Why COVID-19 crisis will change, not stop, ESG integration

In-depth interviews with Canadian institutional investors reveals increased emphasis on disclosure and revised climate focus

Why COVID-19 crisis will change, not stop, ESG integration

The coronavirus crisis isn’t taking away from the importance of ESG among institutional investors, according to a new study by Millani, an advisory services firm that specializes in ESG integration.

After interviewing 23 Canadian institutional-level asset owners and managers representing $2.3 trillion in AUM, Millani found that while efforts may pause in the near term as companies grapple with the pandemic’s impact, 74% agree that COVID-19 will ultimately have a positive impact on ESG and sustainable finance.

Institutional investors surveyed saw an opportunity for governments and financial infrastructure to “rebuild” better. According to Millani founder and President Milla Craig, respondents agreed that a new normal should include a stronger focus on ESG issues, with the UN’s Sustainable Development Goals being used as a guide.

And as issues related to the virus exposed many risks to companies’ business models, 65% of interviewed investors said they expect enhanced ESG disclosures with a focus on issues that are financially material to their business. That includes reliable, accurate, and complete quantitative ESG metrics that are aligned with recognized standards and frameworks.
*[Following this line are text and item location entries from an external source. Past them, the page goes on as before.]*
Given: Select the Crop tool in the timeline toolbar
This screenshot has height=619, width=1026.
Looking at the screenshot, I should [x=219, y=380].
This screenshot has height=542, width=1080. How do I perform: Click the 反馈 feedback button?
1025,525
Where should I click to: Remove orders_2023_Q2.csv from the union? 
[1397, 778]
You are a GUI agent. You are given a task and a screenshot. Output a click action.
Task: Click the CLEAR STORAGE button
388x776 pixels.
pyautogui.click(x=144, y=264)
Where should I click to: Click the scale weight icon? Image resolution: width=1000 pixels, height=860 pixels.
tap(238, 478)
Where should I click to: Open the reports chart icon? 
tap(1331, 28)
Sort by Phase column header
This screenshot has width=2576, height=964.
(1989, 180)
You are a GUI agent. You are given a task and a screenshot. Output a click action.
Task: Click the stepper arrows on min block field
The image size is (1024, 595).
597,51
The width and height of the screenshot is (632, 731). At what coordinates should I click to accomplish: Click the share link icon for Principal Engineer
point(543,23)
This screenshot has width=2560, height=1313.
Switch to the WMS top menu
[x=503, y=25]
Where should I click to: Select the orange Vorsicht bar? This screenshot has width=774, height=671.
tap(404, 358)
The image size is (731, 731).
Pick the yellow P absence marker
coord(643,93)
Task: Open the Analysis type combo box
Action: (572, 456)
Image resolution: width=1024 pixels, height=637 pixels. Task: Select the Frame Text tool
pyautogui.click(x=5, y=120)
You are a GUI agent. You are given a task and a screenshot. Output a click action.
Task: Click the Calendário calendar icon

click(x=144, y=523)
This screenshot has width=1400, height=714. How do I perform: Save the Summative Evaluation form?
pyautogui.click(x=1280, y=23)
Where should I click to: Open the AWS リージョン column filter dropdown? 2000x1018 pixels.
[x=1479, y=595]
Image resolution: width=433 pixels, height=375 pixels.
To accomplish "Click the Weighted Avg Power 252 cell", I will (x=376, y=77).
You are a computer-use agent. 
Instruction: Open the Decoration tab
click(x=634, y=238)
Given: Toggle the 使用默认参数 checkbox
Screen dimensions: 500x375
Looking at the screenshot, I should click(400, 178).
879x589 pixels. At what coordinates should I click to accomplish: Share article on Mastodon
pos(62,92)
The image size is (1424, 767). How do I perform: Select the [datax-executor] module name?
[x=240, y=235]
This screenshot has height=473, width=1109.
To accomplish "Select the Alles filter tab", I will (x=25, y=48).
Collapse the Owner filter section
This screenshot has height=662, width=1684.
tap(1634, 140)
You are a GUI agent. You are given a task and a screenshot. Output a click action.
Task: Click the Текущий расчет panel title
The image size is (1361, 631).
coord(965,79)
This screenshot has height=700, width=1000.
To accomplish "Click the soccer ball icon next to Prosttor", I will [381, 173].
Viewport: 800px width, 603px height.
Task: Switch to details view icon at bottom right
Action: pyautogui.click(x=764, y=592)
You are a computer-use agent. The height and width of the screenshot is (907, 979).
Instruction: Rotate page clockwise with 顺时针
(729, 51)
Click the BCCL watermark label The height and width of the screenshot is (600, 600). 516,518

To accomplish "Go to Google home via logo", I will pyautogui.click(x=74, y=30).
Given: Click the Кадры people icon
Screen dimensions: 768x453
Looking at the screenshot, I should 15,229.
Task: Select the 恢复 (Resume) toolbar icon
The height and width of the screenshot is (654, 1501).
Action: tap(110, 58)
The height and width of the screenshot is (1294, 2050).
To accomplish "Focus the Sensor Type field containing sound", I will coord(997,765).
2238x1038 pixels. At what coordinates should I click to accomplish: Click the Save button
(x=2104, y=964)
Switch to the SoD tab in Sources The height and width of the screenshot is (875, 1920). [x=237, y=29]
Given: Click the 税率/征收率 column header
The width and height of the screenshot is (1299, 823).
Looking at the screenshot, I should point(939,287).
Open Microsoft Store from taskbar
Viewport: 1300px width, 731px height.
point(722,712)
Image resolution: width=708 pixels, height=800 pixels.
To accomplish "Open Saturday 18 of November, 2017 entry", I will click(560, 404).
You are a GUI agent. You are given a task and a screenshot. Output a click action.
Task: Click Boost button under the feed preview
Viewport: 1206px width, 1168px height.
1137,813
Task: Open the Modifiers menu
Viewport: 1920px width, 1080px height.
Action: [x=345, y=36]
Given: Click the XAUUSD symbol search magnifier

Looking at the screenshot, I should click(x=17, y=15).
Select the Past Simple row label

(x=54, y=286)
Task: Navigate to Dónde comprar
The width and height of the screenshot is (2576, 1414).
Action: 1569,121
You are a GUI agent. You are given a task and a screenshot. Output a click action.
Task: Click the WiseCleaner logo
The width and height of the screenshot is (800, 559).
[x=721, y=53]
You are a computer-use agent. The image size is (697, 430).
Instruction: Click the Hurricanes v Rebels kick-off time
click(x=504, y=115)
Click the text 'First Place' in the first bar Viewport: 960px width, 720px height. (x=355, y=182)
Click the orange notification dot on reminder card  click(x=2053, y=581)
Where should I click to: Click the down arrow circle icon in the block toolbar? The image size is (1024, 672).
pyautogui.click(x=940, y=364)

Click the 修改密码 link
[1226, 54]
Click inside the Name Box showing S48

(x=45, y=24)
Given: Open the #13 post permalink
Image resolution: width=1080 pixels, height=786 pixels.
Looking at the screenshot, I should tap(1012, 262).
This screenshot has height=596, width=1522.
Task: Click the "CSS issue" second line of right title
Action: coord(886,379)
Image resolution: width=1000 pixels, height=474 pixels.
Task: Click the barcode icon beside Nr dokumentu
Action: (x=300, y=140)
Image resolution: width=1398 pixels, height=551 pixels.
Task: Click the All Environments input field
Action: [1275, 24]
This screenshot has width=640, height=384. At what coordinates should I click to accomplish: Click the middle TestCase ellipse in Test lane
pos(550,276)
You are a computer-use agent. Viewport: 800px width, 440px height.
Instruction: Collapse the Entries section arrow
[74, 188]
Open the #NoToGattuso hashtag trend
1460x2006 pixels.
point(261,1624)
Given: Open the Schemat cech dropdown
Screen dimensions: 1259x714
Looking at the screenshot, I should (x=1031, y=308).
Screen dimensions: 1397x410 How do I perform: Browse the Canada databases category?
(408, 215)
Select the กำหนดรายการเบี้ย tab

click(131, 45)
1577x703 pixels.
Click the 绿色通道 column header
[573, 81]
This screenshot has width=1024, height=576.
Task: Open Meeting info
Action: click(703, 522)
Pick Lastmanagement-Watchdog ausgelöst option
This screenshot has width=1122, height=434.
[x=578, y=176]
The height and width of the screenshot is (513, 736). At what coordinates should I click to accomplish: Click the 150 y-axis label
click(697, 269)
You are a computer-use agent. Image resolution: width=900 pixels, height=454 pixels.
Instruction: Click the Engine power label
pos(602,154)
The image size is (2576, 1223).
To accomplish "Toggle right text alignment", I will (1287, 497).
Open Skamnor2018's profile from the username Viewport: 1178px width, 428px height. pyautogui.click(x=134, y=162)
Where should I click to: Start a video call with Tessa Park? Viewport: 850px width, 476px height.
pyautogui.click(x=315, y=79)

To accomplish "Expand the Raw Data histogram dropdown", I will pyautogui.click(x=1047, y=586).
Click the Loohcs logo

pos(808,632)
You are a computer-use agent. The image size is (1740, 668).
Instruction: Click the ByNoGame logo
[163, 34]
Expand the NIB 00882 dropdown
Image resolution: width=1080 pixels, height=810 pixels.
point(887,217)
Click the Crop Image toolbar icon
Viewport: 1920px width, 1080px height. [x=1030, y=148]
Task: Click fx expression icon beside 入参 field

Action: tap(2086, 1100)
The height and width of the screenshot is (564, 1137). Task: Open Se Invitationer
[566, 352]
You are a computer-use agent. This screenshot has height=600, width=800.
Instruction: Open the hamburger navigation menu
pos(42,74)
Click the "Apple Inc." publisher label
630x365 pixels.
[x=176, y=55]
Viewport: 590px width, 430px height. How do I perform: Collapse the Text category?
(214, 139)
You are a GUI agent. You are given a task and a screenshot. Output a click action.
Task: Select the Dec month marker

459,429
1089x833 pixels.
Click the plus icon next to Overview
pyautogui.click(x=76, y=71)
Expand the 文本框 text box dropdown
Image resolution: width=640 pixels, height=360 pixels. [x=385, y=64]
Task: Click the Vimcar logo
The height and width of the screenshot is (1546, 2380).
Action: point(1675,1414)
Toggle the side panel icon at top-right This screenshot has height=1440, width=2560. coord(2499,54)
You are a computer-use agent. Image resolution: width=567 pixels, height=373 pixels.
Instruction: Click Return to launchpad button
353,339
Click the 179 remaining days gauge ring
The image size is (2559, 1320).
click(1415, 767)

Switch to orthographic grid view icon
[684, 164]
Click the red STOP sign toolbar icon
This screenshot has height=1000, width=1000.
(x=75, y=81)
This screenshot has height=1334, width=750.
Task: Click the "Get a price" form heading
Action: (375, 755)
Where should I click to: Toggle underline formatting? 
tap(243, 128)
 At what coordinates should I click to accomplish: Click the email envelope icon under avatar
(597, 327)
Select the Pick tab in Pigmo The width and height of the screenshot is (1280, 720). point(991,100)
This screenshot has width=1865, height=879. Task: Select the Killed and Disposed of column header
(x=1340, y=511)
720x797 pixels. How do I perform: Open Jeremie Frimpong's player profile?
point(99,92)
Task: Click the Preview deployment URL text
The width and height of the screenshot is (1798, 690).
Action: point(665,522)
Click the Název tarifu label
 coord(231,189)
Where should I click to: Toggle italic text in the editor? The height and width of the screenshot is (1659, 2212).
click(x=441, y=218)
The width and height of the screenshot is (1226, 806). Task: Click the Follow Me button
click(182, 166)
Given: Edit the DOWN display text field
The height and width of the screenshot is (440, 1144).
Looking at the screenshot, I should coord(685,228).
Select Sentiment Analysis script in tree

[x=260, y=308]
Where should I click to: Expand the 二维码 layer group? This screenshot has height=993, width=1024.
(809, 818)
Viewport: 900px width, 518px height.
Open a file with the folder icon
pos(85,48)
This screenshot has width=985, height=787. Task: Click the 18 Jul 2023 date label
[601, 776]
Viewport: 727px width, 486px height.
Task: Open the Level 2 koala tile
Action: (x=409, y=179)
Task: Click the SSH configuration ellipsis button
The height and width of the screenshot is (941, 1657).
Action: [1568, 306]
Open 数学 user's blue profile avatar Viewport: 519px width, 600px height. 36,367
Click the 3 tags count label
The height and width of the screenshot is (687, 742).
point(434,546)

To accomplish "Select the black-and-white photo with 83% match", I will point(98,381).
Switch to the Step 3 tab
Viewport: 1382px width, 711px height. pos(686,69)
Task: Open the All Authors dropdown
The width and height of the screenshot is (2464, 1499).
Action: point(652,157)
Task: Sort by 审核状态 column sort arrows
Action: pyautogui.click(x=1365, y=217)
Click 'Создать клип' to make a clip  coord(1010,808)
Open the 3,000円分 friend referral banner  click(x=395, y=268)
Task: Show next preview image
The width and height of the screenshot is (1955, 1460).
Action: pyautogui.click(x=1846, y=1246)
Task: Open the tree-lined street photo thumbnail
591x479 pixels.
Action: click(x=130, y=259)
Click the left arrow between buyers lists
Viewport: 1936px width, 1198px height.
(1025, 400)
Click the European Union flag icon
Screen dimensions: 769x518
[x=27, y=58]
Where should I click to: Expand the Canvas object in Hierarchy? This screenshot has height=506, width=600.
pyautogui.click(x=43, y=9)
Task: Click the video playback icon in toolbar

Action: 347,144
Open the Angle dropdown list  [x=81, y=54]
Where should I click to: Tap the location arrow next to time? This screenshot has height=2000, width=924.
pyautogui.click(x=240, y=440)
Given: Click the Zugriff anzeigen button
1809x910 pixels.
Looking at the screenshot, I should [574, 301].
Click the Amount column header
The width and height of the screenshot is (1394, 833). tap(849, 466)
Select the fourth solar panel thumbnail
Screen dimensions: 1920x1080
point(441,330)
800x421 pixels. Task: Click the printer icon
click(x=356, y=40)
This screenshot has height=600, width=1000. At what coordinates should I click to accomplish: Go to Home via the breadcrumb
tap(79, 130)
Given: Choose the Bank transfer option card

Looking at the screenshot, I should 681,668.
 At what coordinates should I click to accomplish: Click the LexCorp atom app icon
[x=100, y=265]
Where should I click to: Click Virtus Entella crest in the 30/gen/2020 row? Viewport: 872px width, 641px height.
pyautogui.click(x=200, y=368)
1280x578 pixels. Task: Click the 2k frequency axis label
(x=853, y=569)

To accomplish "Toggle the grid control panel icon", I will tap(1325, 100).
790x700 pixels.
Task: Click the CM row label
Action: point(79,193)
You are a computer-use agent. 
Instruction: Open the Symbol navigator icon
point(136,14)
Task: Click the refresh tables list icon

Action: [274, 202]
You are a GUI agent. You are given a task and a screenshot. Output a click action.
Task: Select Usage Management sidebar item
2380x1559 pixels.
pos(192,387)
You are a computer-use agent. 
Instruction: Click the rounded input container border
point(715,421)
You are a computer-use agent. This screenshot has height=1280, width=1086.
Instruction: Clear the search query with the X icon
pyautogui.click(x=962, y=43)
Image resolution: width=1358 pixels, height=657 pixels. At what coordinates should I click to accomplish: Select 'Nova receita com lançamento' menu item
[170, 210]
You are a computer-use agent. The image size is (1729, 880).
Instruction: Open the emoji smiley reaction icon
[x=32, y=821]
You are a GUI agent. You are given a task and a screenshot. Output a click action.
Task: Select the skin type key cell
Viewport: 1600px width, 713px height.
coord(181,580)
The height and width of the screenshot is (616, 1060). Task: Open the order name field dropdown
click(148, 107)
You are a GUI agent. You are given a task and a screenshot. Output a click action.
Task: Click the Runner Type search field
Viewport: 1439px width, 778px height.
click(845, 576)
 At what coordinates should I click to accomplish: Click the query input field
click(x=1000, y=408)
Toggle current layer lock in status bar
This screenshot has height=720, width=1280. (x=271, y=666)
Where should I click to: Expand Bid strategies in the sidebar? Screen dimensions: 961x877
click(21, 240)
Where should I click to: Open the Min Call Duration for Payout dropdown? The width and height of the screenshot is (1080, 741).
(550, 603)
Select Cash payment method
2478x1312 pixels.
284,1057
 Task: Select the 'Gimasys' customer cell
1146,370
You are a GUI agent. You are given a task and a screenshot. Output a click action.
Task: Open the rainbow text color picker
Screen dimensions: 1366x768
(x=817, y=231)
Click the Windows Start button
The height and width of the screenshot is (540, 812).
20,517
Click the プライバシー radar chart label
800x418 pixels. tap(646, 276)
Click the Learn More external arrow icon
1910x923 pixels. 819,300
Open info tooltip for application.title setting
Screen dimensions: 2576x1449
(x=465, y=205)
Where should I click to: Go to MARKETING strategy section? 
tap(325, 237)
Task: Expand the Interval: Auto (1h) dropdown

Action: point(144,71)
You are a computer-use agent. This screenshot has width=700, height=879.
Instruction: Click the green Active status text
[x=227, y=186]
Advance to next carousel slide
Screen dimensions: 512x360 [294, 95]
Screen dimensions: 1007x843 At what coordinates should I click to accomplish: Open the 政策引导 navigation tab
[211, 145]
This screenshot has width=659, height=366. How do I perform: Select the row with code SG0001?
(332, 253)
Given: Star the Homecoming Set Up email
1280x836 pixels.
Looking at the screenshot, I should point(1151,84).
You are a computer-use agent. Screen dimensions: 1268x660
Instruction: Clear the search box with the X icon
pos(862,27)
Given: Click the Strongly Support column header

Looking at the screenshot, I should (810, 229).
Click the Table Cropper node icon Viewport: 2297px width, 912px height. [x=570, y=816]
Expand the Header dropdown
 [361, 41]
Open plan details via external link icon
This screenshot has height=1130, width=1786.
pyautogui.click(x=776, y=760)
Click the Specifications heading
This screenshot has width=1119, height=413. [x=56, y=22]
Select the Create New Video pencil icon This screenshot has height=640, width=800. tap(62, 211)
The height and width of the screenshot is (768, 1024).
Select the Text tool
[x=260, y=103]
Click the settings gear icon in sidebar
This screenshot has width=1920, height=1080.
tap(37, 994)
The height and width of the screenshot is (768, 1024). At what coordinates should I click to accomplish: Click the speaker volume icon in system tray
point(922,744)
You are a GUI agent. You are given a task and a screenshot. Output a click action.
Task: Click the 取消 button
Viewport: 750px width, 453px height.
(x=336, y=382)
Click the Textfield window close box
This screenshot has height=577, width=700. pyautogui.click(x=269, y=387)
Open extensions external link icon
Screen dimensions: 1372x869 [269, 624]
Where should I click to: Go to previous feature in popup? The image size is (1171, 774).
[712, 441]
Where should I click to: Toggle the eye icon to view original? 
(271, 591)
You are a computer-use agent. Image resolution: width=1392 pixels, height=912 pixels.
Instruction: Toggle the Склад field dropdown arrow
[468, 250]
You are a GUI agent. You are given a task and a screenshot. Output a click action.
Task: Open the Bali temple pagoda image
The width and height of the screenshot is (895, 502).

Some of those interviewed expressed concerns that COVID-19 and the subsequent reactions from the market would push climate change and ESG out of the policy agenda as governments, industries, and individuals focus on basic necessities and maintaining a functioning economy and society. Indeed, the study found that because of human capital issues like worker protection, health benefits, and supply chain sustainability being pushed to the fore, there will be more focus on Social issues in ESG integration.

But 87% of respondents agreed that climate change will remain a key theme for their engagement activities, though probably demoted from its original standing as the number one risk for a company. Responses in interviews included mentions of the Task Force for Climate Related Financial Disclosure (TCFD) and the Sustainability Accounting Standards Board (SASB), as well as an EU Taxonomy aimed at aiding the transition to a low-carbon economy by distinguishing “green” from “brown” products.

“A taxonomy of this nature is being developed in Canada as we speak,” Craig said. “This taxonomy will help in clarifying fund labelling as well as financing products moving forward.”